An inventor/assignee can file an application for grant of Patent via PCT route in his own home country (called International Application) After search and examination of his invention for novelty, patentability etc., he can file his application for grant of Patent in other countries (called entry into National Phase PCT Patent Application). The National Phase PCT Patent application in India under Chapter II can be filed within 31 months of the international filing date or date of filing in India.

Traditional Knowledge Digital Library Why?
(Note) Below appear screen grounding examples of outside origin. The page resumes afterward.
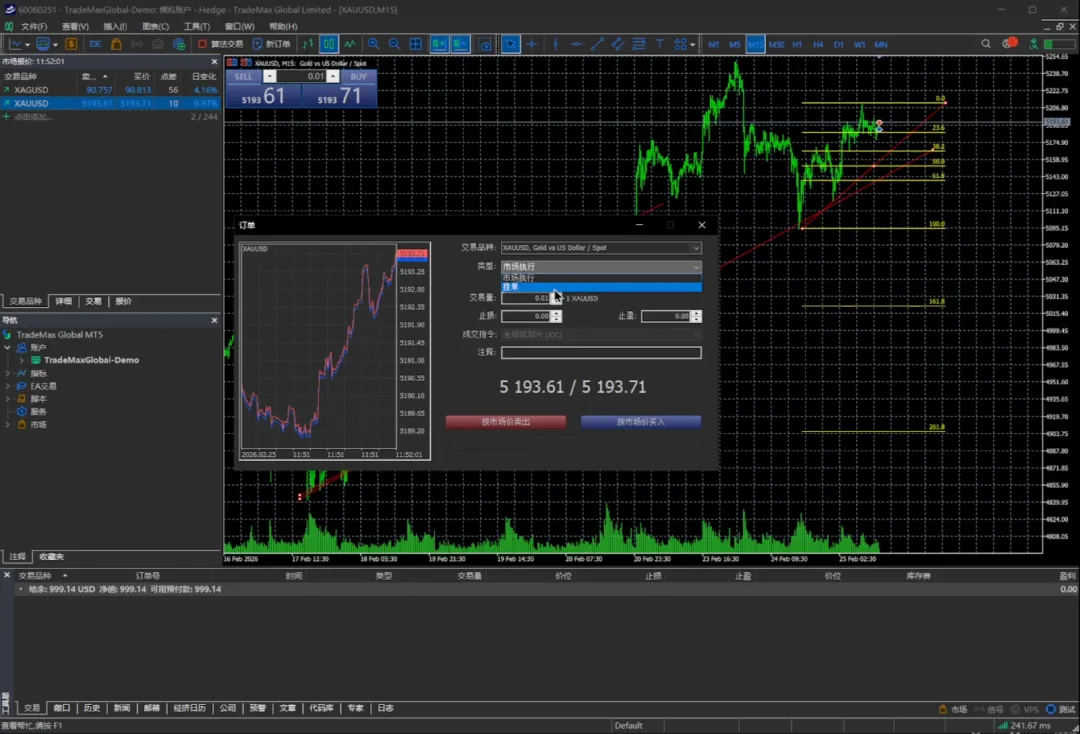The height and width of the screenshot is (734, 1080).
Task: Open the 图表(C) menu
Action: [155, 26]
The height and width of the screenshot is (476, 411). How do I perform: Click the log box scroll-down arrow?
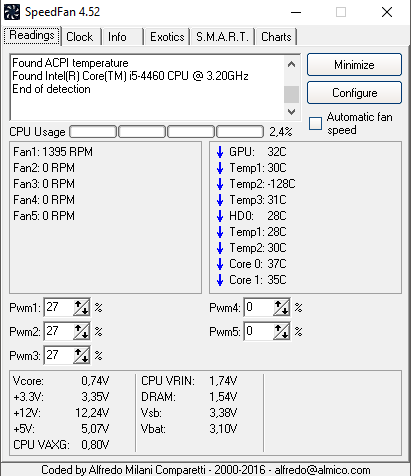pyautogui.click(x=291, y=111)
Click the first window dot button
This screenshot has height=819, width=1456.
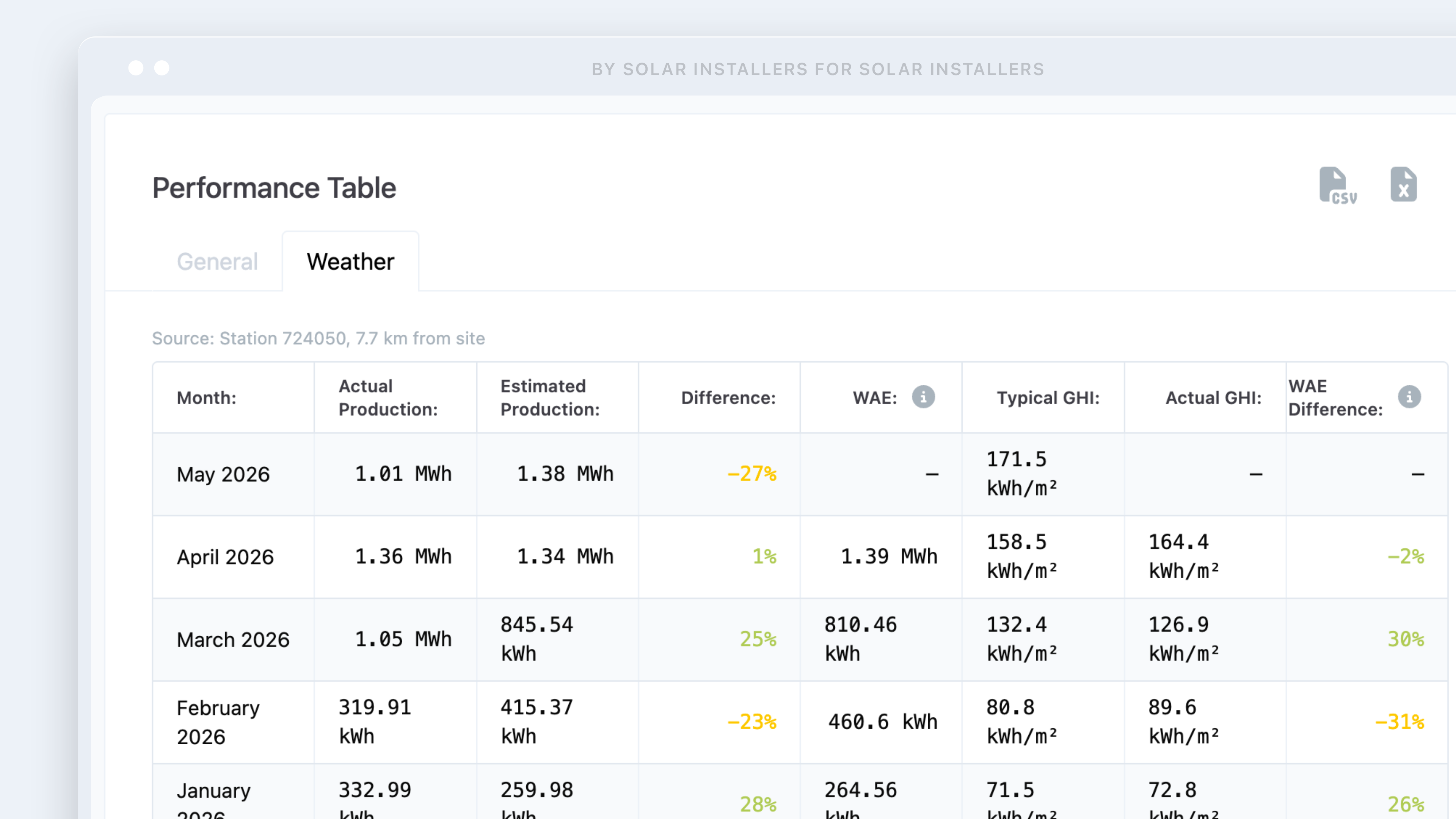tap(136, 68)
It has been observed that in the past years patents have been wrongly granted to traditional knowledge related inventions which do not fulfill the requirement of novelty and inventive step, particularly due to existence of relevant prior art. For instance, this has happened in the case of Turmeric, Neem, Basmati etc.

TKDL Why?

The practical obstacle underlying the issue was that patent examiners they did not have access to traditional knowledge information in their classified non-patent literature. The reasons for this non-accessibility were that the Indian traditional knowledge exists in local languages such as Sanskrit, Urdu, Arabic, Persian, Tamil, etc. which either was not available or not understood by patent examiners. TKDL breaks the language and format barrier and makes available this information in English, French, Spanish, German and Japanese in patent application format

What is TKDL?

TKDL contains the scanned images of medicinal formulations from the original books. TKDL covers over two lakh formulations which have been taken from Ayurveda, Unani, Siddha and Yoga texts. It is pertinent to note that TKDL does not contain the entire information existing in the Indian Systems of Medicine. Rather than comprehensive, TKDL is a dynamic database, where formulations will be continuously added and continuously updated according to the inputs from the users of the database.